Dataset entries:
"""

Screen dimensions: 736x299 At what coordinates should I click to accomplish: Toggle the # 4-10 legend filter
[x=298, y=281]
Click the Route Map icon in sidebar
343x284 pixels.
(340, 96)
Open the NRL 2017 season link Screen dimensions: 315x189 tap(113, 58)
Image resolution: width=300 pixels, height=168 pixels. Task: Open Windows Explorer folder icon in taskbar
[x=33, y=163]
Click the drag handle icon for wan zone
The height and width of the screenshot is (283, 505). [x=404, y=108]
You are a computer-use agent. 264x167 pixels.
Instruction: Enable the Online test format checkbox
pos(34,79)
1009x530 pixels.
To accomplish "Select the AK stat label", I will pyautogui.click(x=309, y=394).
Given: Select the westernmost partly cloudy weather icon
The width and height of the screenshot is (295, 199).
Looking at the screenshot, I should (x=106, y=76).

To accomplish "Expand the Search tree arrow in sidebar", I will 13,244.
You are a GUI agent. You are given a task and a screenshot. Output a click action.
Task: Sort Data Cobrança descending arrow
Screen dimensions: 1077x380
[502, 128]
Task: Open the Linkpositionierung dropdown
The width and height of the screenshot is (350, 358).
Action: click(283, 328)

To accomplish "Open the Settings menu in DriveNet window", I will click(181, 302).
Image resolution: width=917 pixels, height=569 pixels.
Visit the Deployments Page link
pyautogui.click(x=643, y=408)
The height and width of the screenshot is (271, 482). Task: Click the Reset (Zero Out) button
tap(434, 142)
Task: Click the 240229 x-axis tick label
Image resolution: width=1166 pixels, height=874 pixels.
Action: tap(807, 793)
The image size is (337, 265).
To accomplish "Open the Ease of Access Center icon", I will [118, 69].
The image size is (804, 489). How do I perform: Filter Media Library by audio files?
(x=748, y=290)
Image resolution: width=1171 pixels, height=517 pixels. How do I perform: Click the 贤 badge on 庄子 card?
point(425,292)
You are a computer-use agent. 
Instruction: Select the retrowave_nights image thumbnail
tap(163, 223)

"""

Count the lines in the data above that contain the string "dimensions", matching case exactly, and reply with only the number.

**Solution to this problem:**
3